This is the second of the two memes I’ve been tagged on on Facebook recently, and this one came at me via fellow Here Be Magic author Sonya Clark. As with the previous meme post, I won’t outright tag people on this. But if you’re a fellow writer and want to jump in, feel free!
From Sonya’s post:
Amy Burgess tagged me to share a “heart” book and the story behind it.
This one’s almost too easy, really. Because even with five released books, to this day I continue to think of Faerie Blood as the Book of My Heart.
And not just because it’s my first released novel, either. Every author’s going to be partial to their first release.
I could say as well that Faerie Blood‘s notable for being the book I finished Nanowrimo with in 2003, which gives it extra heft in my affections. But that’s not really why it’s the Book of My Heart, either.
What makes Faerie Blood my Heart Book is that I’ve thrown so much of what I love into it.

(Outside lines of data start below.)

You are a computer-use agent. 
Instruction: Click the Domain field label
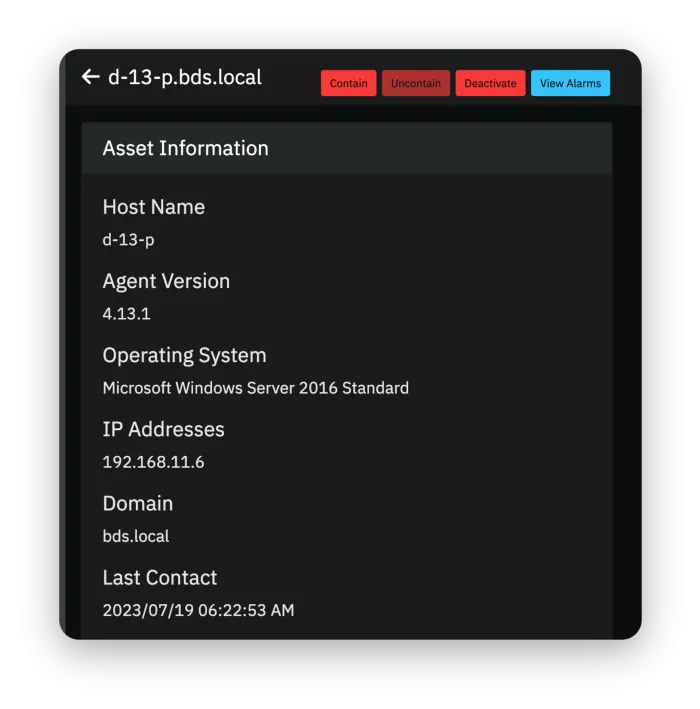click(x=137, y=503)
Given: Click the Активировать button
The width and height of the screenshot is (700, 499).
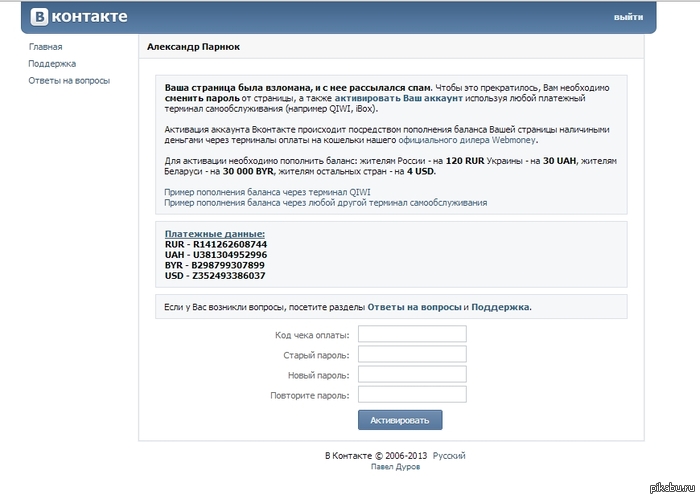Looking at the screenshot, I should (400, 420).
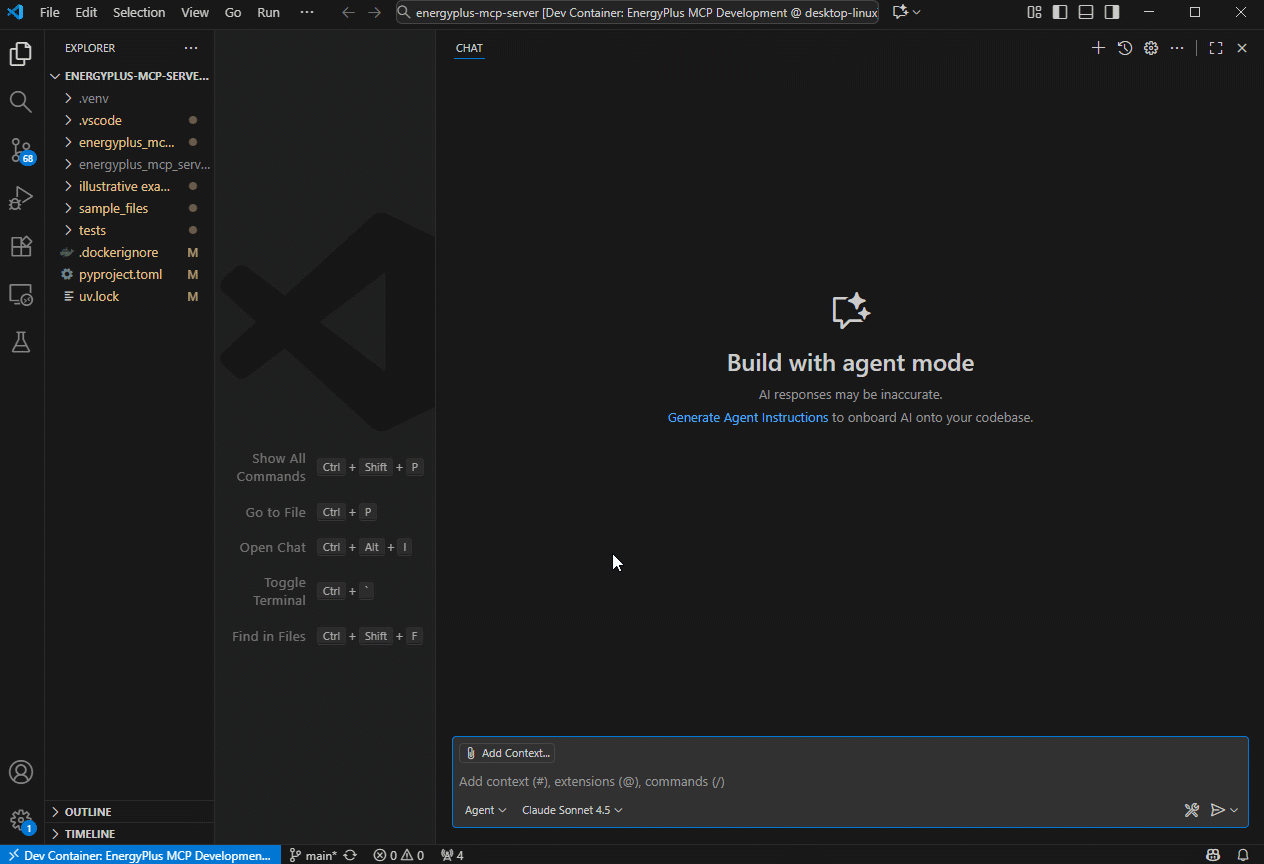Open the Extensions view
The width and height of the screenshot is (1264, 864).
21,246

Music, obviously. Elessir is an “unofficial” Elvis impersonator and Christopher is a bouzouki-playing Newfoundlander for music-fangirling reasons that will be obvious to anybody who knows me: i.e., that I’m a lifelong Elvis fangirl and that Great Big Sea remains my all-time favorite band. But not even just that. Multiple characters in Faerie Blood are musicians, and not for any reasons that are particularly relevant to the plot or the worldbuilding, but rather, just because I feel very deeply that making music is an important part of life.
This is also why there’s a scene in Faerie Blood in which Kendis and Christopher geek out a bit about bouzouki tuning, and another in which they just hang out together and play their instruments. The latter in particular has its origins leading straight back to Patrick O’Brian’s Master and Commander, and how much I simply adored that Aubrey and Maturin took the time out in between all the action to just hang out and play music together. That won my love as a reader, and that love hung out in the back of my writer brain until I was able to write a “characters hanging out and bonding over playing music” scene of my own.
Then there’s the Sidhe. I know it’s fashionable in the SF/F genre these days to dismiss elves as a cliche. I know there’s such a thing as the Our Elves are Better trope and the Screw You, Elves trope. I know there’s even an entire filk album called Everybody Hates Elves.
As y’all might guess, I do not count myself amongst that “everybody”. C.f. all my previous commentary about how Elfquest is such a formative influence on me.
Now, also obviously, Faerie Blood is only the first step into my Warder universe. And I’ve got a lot coming that I’m very eager to share with you, stories that will hopefully do for you as readers what they’ll do for me as a writer: deepen the universe, show you more about what’s going on, and give you more to love about it.
But really, Faerie Blood is what started it all. And for that, it’s the Book of My Heart.